[[ THE RECORDS open ]]
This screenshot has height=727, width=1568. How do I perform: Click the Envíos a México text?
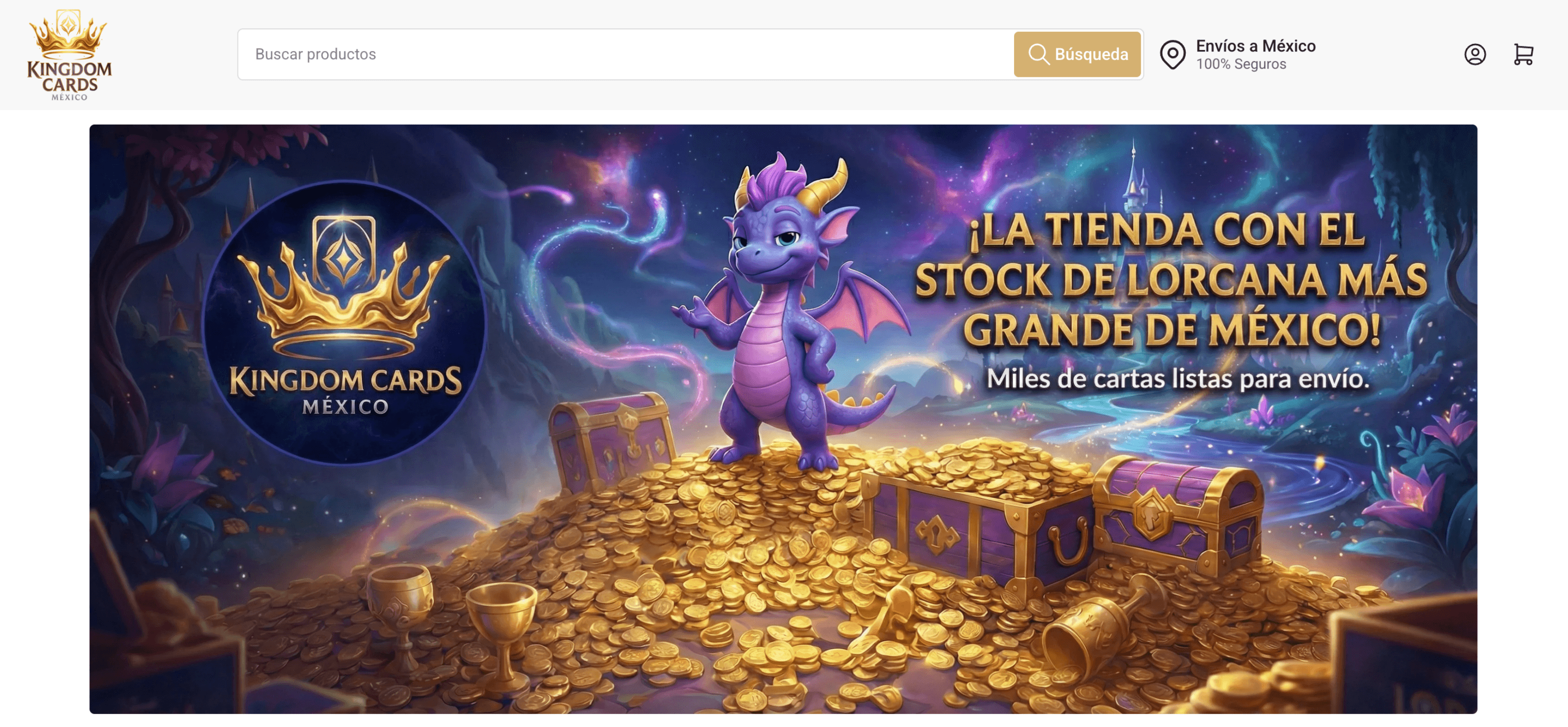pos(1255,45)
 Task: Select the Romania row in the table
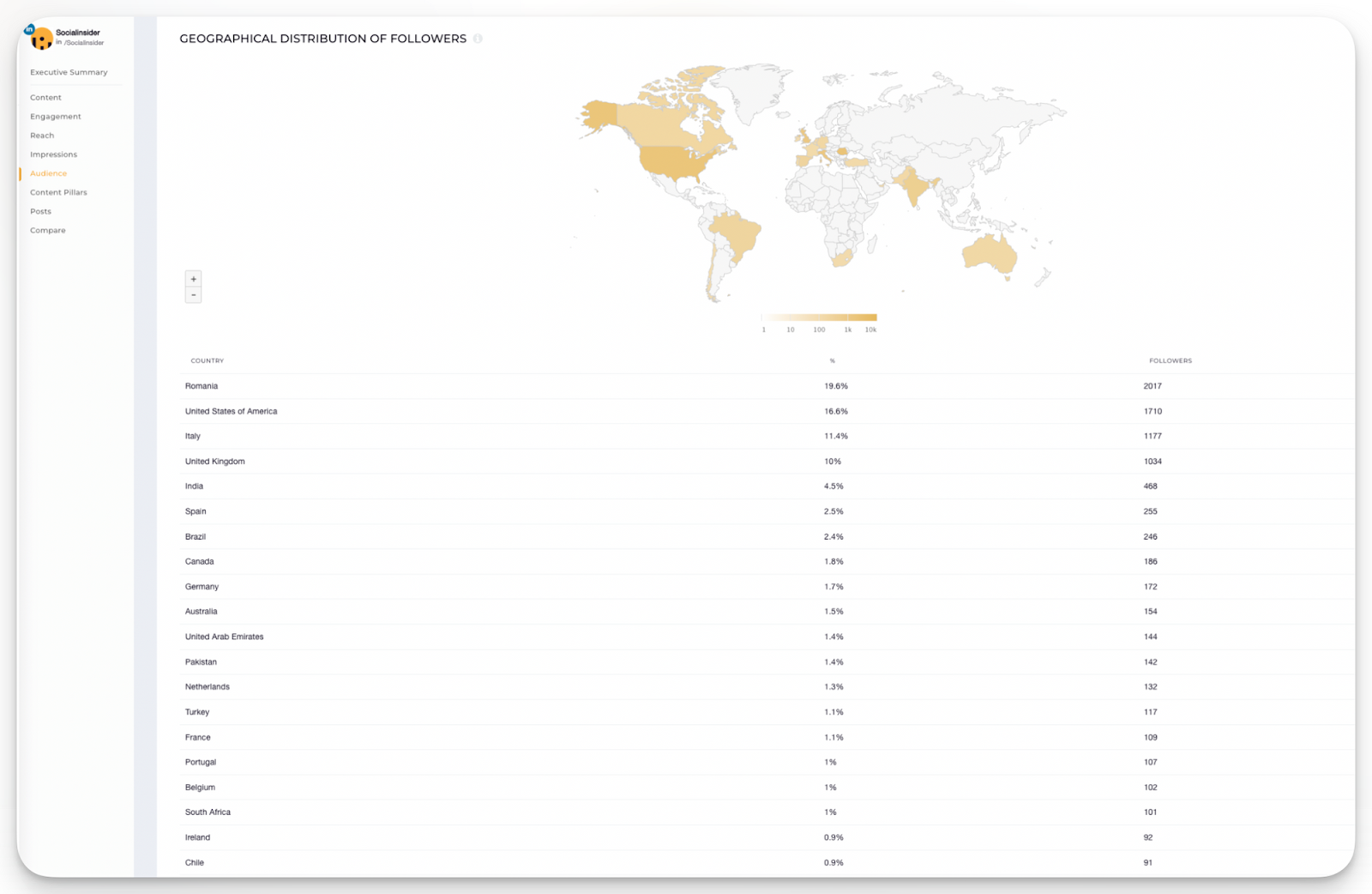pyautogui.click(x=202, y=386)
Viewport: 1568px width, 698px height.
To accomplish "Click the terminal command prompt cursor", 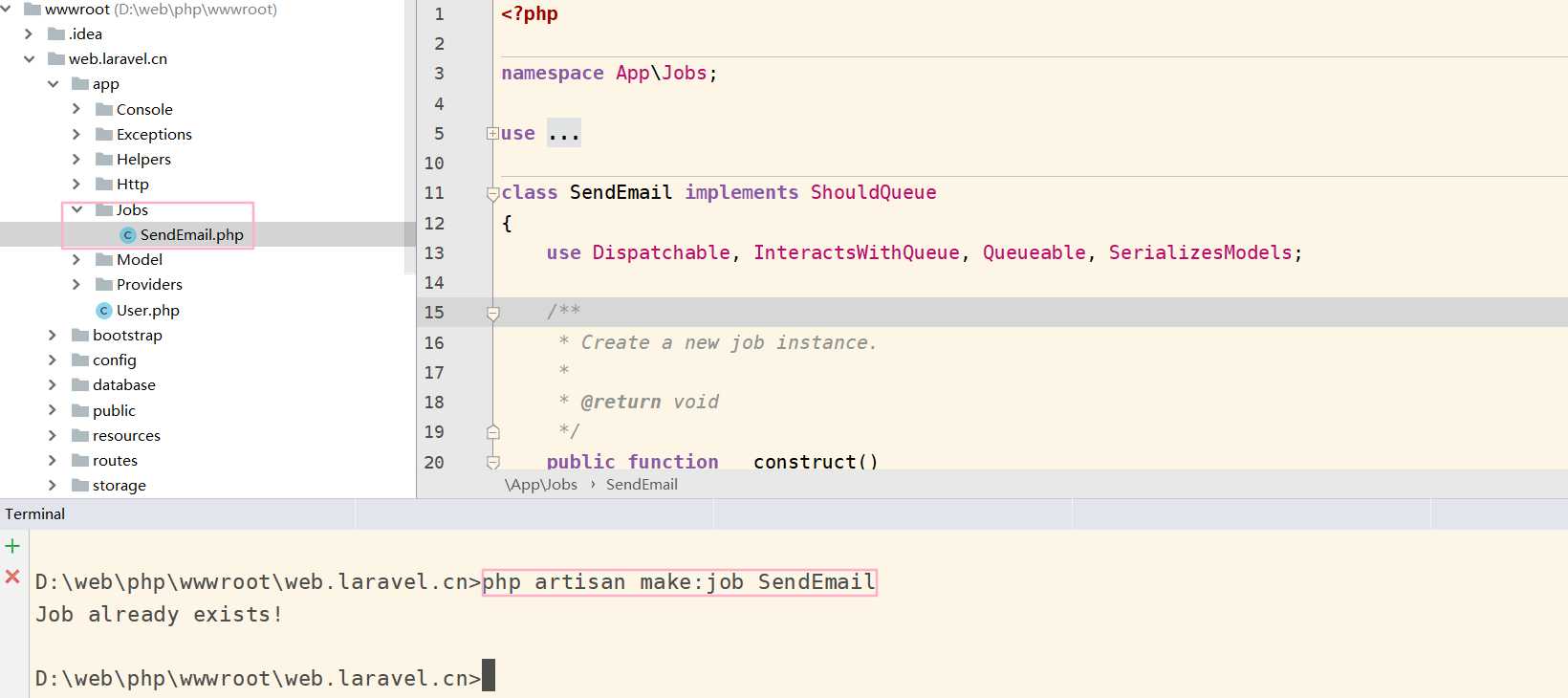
[[ THE RECORDS closed ]]
| DESCRIPTION OF THE TASK |
This exercise needs every entry retyped exactly, with the pictures removed.

| RESPONSE TO THIS EXERCISE |
This screenshot has height=727, width=1568. How do I perform: Click the Envíos a México text?
pos(1255,45)
 Task: Select the Romania row in the table
pyautogui.click(x=202, y=386)
Viewport: 1568px width, 698px height.
To accomplish "Click the terminal command prompt cursor", 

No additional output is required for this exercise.